Once you have created the DataFrame format, you can further select and process the data. First, create a DataFrame with three rows and three columns, with row indexes r1, R2, R3, and column indexes C1, C2, and C3, as shown below.

The import pandas as pd data = pd. DataFrame ([[1, 2, 3], [4 and 6], [7,8,9]], the index = [' r1, r2, r3 ' '], the columns = [' c1, c2, c3 '])Copy the code

You can also create a DataFrame from a two-dimensional array. The number 1 is used as the starting point and the number 10 is used as the end point (the end point is not available) to generate a total of 9 numbers from 1 to 9 as data in the DataFrame. The code is as follows.

Data = pd. DataFrame (np) arange (1, 10). Reshape (3, 3), the index = [' r1, r2, r3 '], the columns = [' c1, c2, c3 '])Copy the code

The data obtained by the two methods is the same, and the output is as follows:

Next, take the data created above as an example to explain data selection, screening, overall view, operation, sorting and deletion and other knowledge points.

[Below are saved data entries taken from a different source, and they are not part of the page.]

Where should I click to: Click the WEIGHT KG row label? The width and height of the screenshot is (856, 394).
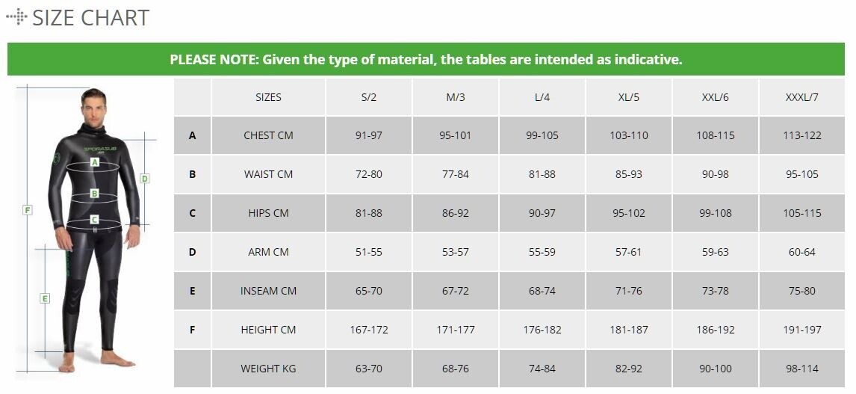pos(268,369)
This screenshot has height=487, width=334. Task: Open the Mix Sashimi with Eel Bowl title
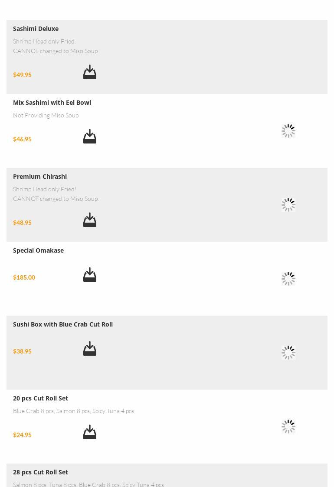(x=52, y=103)
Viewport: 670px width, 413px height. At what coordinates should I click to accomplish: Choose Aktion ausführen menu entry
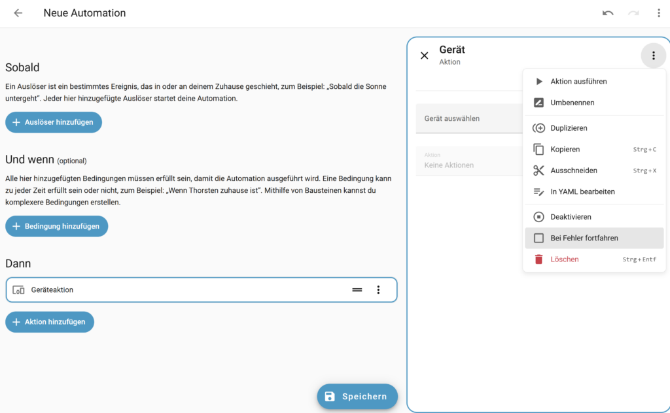578,82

(1) Select data according to columns

Start by simply selecting a single column of data, as shown below.

a=data['c1']
Copy the code

The printout of a is as follows

You can see that the selected data does not contain column index information, because a selection of a column by data[‘c1’] returns a one-dimensional Series data. The following code returns a two-dimensional table of data.

b=data[['c1']]
Copy the code

The printout for b is as follows.

To select multiple columns, specify the list in brackets []. For example, to select columns C1 and C3, write data[[‘c1′,’c3’]]. Note that brackets [] must be a list, not data[‘c1′,’c3’]. Here’s the code.

c=data[['c1','c3']]
Copy the code

The output of c is as follows:

(2) Select data by row

You can select data by line number, as shown below.

a = data[1:3]
Copy the code

The printout of a is as follows.

Pandas recommends using the ILOC method to select data by row number. This is more intuitive and does not cause confusion like data[1:3]. Here’s the code.

b = data.iloc[1:3]
Copy the code

If you want to select a single row, you must use the ILOC method. For example, take the first line from the bottom, and the code looks like this.

c = data.iloc[-1]
Copy the code

(3) Select data by block

If you want to select rows and columns, for example, the first two rows of columns C1 and C3, the code looks like this

a = data[['c1','c3']][0:2]
Copy the code

In fact, the previous method of selecting data by row and column is integrated. The print-out result of A is as follows.